Given records:
=== Begin Enclosure ===
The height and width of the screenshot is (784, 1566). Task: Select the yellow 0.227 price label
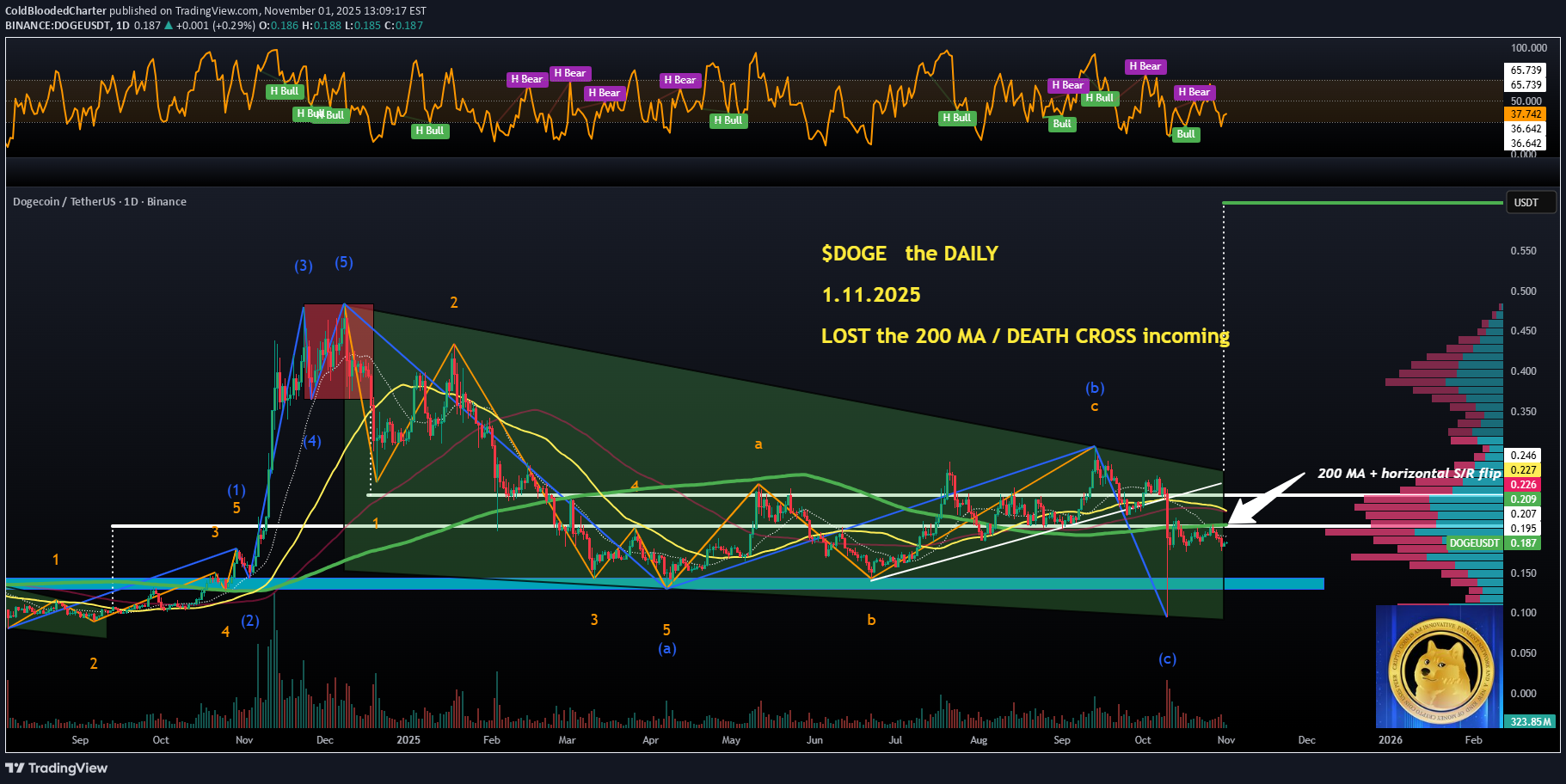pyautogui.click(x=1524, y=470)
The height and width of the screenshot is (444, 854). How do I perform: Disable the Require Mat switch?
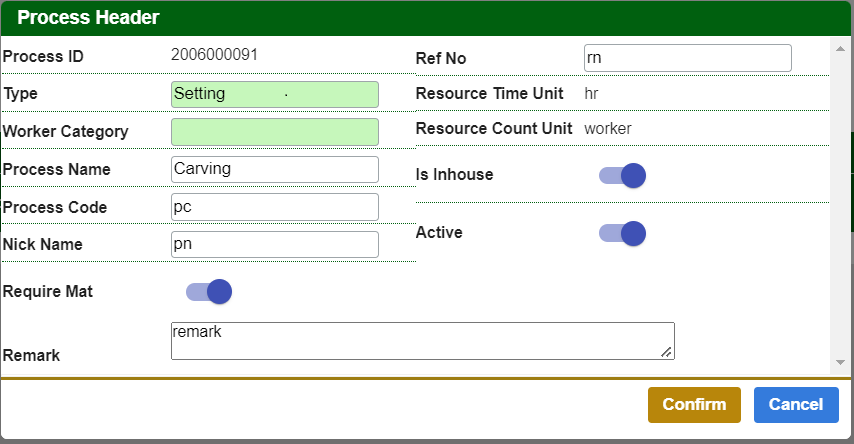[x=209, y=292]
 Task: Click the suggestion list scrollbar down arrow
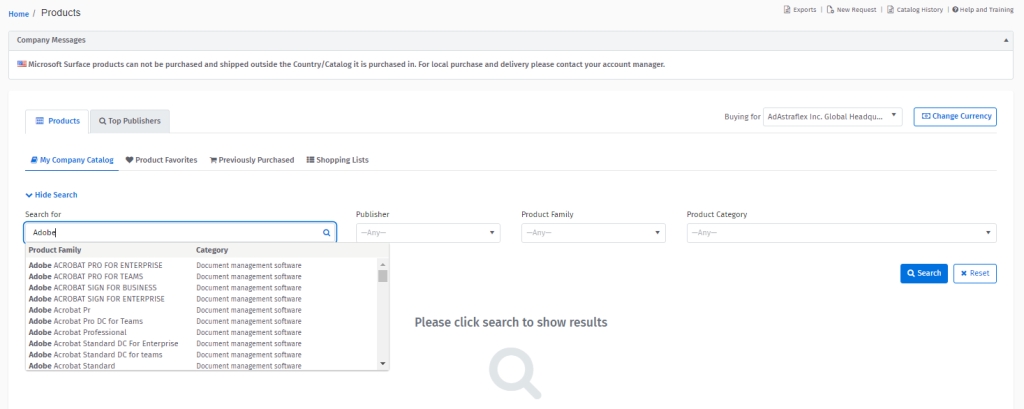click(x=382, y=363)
=== End Enclosure ===
=== Begin Enclosure ===
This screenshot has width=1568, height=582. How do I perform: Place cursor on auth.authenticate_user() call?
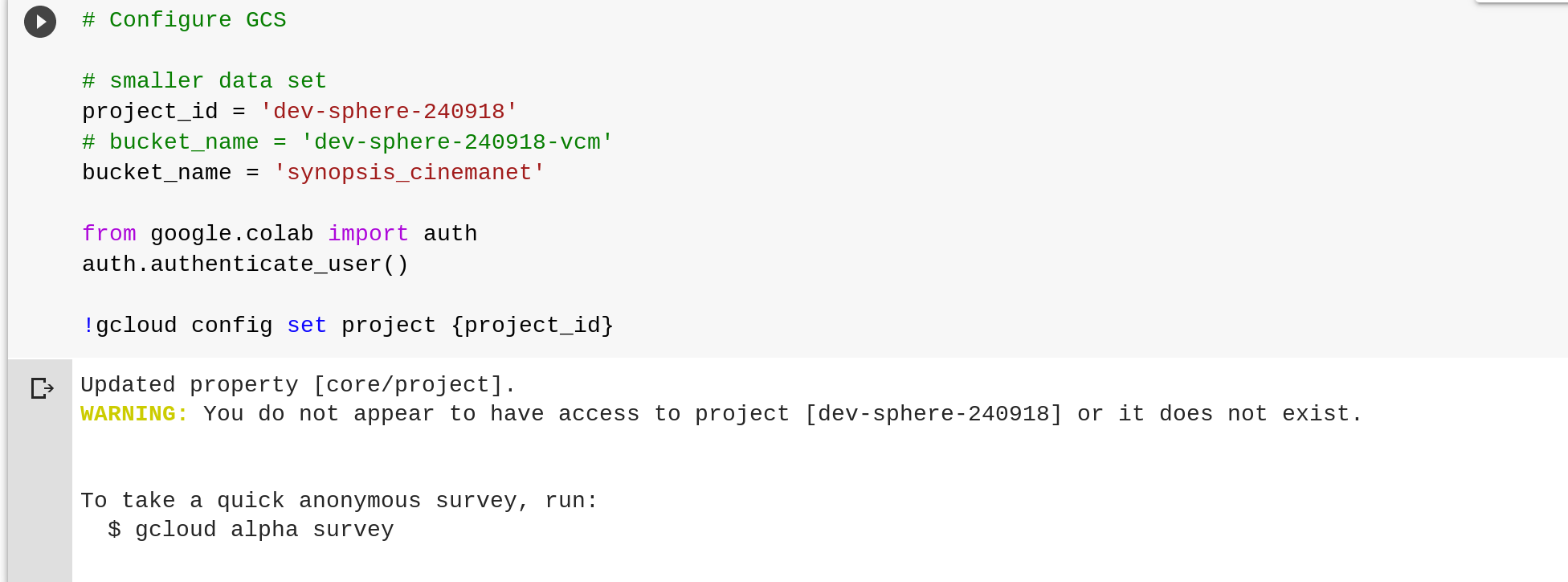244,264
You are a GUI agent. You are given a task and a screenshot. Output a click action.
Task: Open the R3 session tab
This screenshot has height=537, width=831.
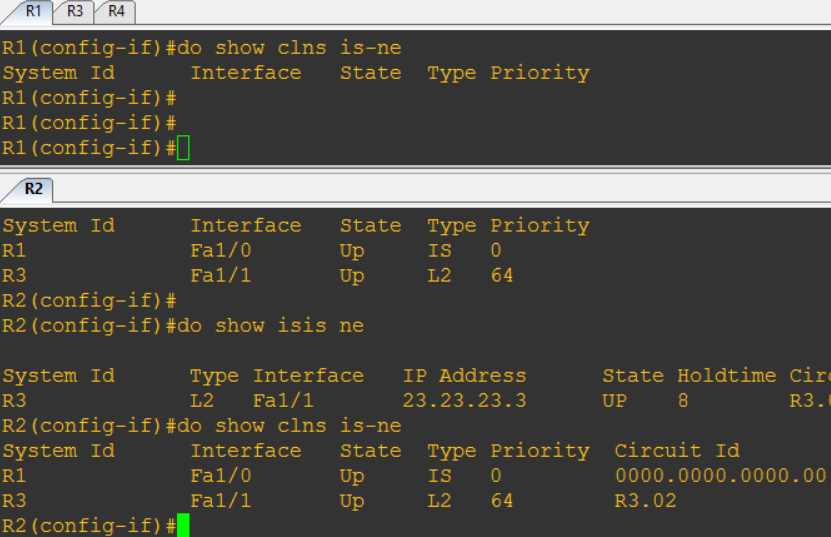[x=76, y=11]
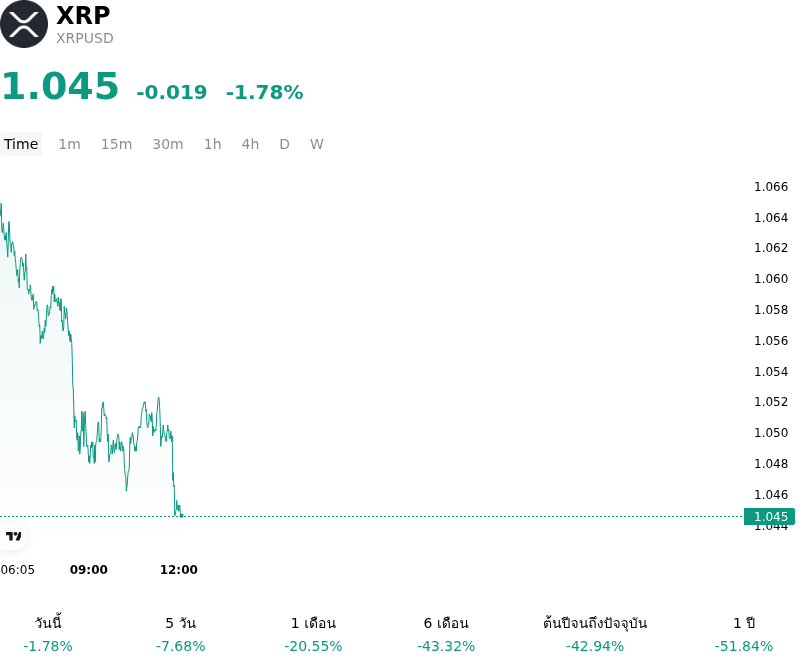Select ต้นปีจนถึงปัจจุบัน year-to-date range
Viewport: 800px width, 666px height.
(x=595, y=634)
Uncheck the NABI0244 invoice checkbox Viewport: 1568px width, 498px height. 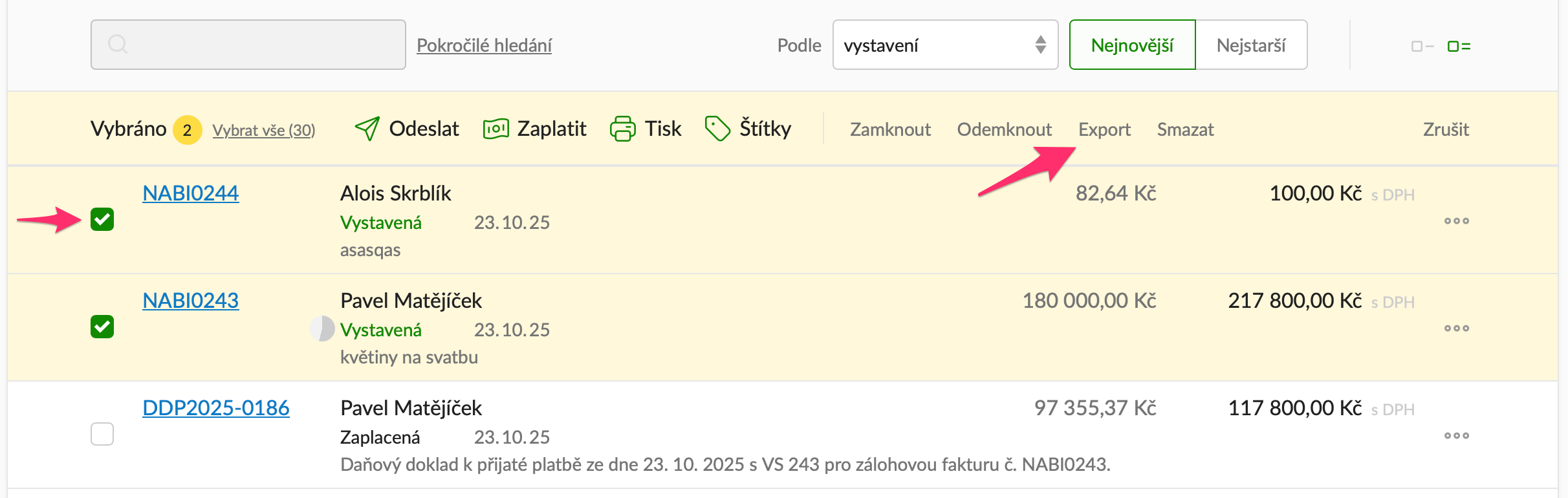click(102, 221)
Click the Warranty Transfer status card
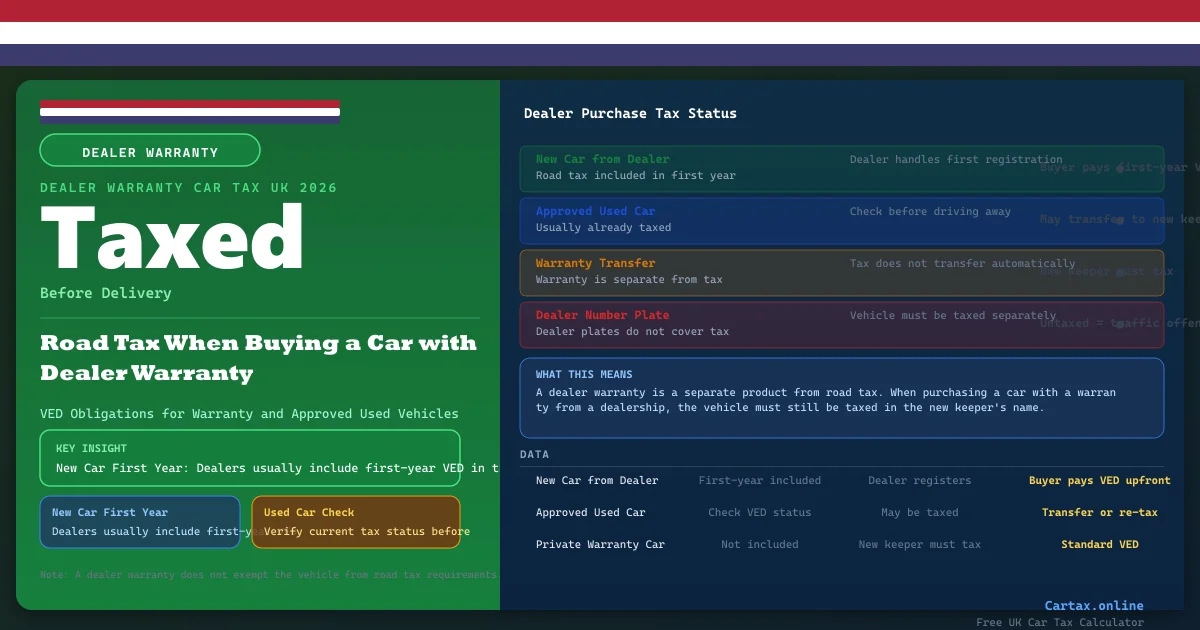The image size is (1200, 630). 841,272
=== End Enclosure ===
=== Begin Enclosure ===
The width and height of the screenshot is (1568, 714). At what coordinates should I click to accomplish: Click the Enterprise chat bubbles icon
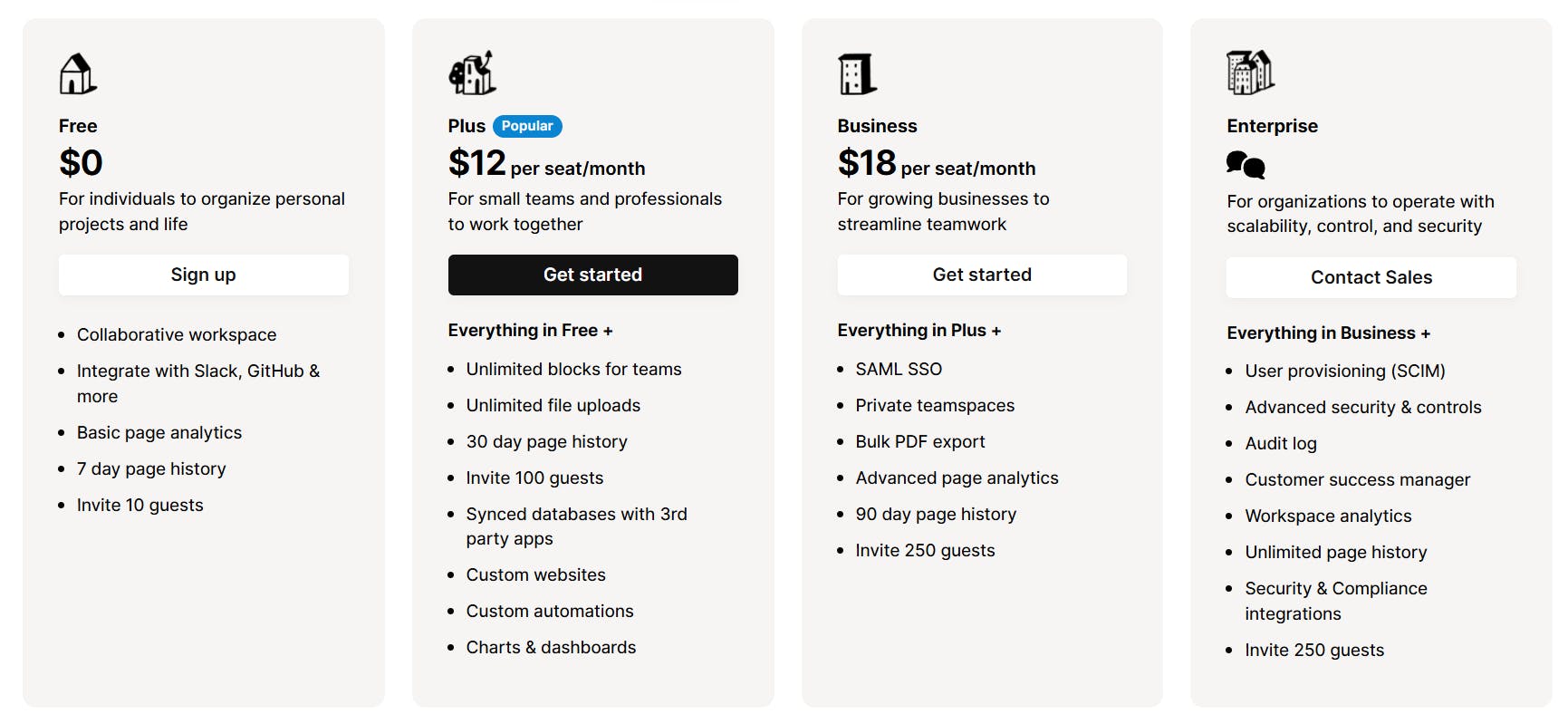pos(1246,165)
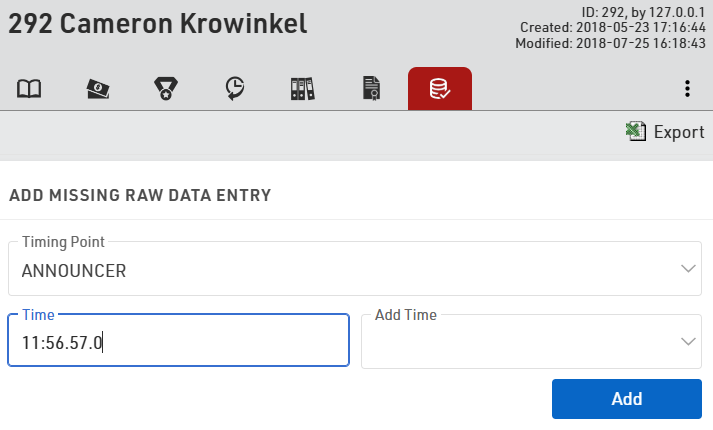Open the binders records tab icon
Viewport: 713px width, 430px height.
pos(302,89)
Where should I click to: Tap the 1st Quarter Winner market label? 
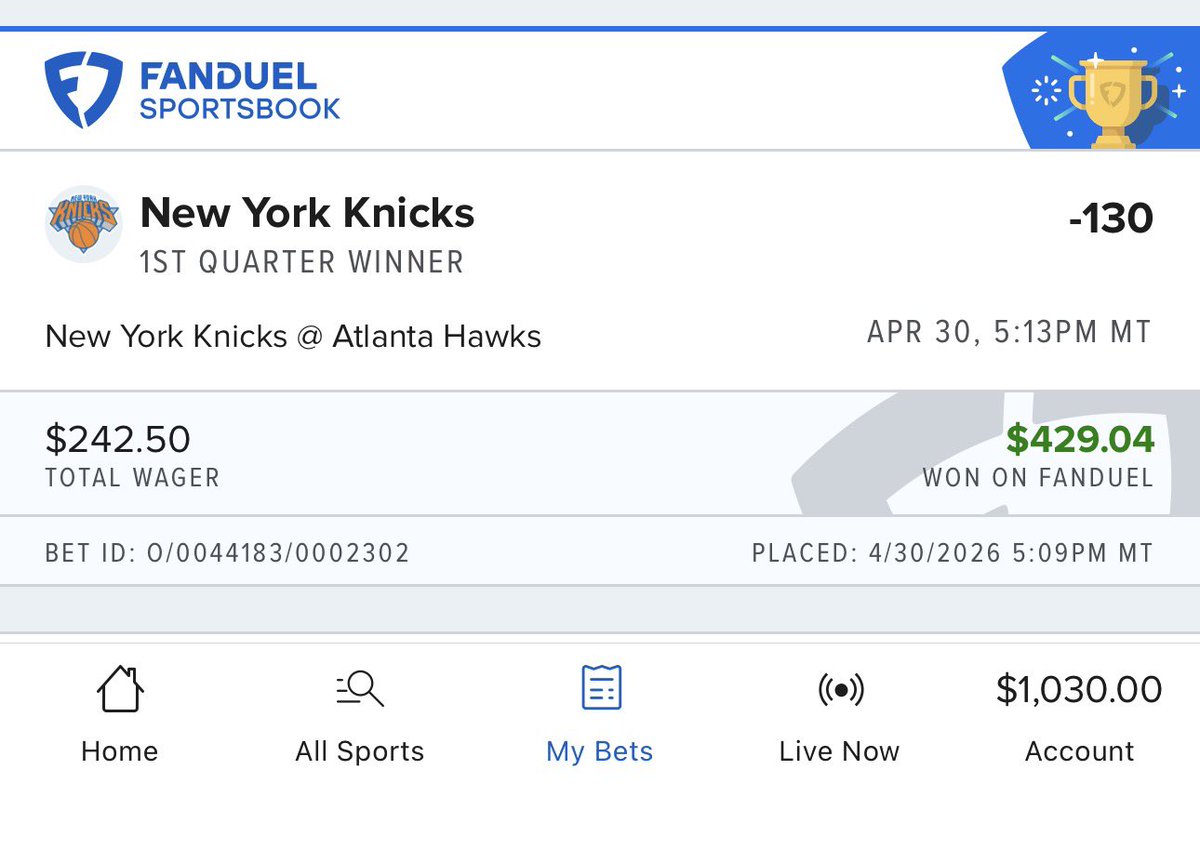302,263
=== End Enclosure ===
Exercise details: Return the material from the line containing "This screenshot has width=1568, height=582." through the line containing "Task: Open the R3 session tab", exactly and in full, but without its pictures.

Output below:
This screenshot has width=1568, height=582. How do I perform: Place cursor on auth.authenticate_user() call?
244,264
You are a GUI agent. You are given a task and a screenshot. Output a click action.
Task: Open the R3 session tab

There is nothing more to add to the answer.